Divetia: Also, I think it’s ingrained into engineers that we've got to reduce the number of parts. Sometimes in doing that, they end up making this complicated 3D part. If I break this into two parts, laser weld them, you won't know the difference but now it is half the cost. I tell them don't just reduce part count for the sake of reducing part count, it should be to reduce complexity and costs.

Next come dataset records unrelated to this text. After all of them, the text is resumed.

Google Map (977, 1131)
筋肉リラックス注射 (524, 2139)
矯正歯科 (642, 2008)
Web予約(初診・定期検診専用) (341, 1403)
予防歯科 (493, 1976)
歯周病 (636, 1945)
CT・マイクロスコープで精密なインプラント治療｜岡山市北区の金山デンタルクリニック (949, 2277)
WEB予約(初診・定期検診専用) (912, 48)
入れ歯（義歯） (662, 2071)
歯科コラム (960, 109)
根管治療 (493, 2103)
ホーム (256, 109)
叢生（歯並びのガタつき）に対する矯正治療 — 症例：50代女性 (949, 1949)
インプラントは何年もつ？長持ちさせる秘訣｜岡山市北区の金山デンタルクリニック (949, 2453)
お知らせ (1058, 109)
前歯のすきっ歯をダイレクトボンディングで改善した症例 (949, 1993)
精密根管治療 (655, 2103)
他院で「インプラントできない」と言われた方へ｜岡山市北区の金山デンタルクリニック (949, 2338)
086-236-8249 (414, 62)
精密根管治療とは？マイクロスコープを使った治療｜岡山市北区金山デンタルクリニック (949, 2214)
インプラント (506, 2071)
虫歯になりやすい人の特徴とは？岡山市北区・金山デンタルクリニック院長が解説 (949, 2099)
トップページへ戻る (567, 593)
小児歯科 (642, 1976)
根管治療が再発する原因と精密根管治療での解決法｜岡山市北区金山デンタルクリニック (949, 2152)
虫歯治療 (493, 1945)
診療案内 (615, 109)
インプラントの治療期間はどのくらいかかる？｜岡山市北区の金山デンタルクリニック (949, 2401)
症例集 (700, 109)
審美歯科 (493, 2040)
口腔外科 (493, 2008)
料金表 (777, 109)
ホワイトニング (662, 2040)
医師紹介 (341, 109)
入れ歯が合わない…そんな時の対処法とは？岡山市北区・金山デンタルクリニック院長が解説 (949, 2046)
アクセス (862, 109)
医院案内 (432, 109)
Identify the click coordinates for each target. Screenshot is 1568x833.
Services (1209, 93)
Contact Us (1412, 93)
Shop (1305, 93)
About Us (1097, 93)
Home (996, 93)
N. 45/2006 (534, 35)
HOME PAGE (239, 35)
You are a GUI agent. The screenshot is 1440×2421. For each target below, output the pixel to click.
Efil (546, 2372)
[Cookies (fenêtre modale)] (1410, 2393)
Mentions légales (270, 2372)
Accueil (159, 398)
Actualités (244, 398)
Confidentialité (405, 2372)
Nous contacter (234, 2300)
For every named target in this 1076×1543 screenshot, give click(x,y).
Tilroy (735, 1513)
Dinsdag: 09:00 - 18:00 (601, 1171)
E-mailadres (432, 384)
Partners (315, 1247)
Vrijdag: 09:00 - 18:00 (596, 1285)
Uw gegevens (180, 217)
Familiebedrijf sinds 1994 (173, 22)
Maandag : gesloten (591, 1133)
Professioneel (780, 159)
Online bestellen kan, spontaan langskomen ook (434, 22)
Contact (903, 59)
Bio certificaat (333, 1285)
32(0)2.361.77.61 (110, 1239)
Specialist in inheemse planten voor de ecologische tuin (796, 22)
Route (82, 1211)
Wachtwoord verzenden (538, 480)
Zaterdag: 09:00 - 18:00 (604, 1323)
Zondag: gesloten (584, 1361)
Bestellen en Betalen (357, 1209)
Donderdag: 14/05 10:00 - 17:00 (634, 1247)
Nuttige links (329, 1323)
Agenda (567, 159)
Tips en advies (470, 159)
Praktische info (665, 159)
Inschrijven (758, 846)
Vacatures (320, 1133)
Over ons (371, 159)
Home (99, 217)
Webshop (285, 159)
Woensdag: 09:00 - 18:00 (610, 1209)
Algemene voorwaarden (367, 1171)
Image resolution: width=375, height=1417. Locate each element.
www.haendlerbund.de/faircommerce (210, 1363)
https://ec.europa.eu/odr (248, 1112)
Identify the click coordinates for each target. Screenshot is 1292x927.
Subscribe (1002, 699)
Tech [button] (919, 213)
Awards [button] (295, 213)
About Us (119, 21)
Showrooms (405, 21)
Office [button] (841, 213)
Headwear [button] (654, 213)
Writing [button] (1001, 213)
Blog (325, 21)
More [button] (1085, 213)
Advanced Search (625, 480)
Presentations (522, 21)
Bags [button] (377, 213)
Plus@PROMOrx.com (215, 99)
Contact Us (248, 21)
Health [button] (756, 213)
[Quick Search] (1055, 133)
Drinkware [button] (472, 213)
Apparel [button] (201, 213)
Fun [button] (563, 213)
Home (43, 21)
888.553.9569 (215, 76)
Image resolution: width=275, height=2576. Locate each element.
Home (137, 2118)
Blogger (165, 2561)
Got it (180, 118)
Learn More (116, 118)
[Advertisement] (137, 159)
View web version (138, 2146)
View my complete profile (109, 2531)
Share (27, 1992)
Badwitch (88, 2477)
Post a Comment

When you're doing partnerships with OEMs, do you prefer that they come to you at the beginning of the design process or later down the line?

Harz: I always encourage customers to come to us as early in the process as they possibly can. The point of what we're doing here is that at the end of the day, we're a manufacturer that also happens to do product design and development. But ultimately, we want to be manufacturing your device. Because we have that in mind, we're always thinking that while we're designing this today in phase one, someday we hope this is in a cleanroom and that we're going to be manufacturing it. If we're going to manufacture it, we want it to be cost effective, efficient, we want the process to be the best that it possibly can because we're the ones that are going to inherit that manufacturing process. The earlier that we can get engaged in the process to start looking at some of these design challenges and material selections, the better. We add more value to the conversation and the innovation of product if we're allowed to engage in that earlier.